Stored items from a collection:
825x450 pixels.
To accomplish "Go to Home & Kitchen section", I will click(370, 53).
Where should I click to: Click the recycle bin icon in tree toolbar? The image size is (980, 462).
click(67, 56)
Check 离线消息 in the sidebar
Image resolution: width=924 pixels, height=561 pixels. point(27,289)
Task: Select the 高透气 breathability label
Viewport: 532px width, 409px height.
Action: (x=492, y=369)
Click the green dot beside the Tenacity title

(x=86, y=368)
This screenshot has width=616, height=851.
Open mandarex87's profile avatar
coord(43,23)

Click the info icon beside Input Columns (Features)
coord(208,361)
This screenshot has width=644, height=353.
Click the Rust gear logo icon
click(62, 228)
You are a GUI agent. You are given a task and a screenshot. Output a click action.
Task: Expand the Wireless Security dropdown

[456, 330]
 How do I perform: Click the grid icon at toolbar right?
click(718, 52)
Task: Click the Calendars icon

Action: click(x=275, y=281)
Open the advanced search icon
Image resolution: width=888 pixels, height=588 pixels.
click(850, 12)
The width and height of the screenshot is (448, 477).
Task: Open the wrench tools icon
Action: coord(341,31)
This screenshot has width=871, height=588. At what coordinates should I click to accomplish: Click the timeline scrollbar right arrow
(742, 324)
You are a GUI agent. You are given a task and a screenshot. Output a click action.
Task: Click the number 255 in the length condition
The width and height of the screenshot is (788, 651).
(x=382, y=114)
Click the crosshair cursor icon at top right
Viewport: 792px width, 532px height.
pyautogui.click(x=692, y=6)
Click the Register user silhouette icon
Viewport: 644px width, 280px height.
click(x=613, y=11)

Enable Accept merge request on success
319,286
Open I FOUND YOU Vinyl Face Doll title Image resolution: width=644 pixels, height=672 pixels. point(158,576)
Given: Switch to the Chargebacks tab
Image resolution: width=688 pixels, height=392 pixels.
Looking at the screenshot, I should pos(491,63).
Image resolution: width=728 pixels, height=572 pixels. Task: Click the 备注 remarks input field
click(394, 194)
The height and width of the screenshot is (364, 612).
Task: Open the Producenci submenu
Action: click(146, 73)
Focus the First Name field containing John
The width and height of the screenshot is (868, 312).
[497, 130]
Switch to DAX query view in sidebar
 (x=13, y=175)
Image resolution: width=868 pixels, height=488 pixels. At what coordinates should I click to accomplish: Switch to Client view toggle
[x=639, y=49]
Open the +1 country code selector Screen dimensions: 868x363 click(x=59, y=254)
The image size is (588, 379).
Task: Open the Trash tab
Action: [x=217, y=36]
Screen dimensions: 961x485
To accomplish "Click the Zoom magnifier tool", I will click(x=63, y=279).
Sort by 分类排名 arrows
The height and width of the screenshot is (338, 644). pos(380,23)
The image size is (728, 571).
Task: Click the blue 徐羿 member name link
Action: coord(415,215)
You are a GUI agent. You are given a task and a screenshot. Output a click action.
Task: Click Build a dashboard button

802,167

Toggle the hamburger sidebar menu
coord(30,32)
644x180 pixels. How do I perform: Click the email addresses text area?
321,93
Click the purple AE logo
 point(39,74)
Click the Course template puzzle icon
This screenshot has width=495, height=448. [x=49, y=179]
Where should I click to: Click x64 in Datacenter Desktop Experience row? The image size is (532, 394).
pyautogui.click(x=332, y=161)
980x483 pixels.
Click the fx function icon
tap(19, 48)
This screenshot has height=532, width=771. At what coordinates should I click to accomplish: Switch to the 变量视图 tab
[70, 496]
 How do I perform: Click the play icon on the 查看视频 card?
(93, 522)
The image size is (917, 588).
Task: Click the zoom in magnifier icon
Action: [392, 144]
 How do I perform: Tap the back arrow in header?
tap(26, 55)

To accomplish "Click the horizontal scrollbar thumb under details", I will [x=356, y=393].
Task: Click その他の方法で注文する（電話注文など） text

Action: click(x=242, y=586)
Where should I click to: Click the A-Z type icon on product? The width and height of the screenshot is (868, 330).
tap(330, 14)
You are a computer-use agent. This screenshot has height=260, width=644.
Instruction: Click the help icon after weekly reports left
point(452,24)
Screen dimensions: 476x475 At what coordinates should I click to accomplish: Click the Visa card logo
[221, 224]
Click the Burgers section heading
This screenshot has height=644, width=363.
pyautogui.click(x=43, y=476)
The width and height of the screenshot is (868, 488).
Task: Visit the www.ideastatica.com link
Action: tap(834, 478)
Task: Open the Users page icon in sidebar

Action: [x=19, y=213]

_About this exercise_: Show the lines of the entries that include the string "will", copying each in full.

_Answer section_:
To accomplish "Go to Home & Kitchen section", I will click(370, 53).
To accomplish "Click the Zoom magnifier tool", I will click(x=63, y=279).
To accomplish "Click the horizontal scrollbar thumb under details", I will [x=356, y=393].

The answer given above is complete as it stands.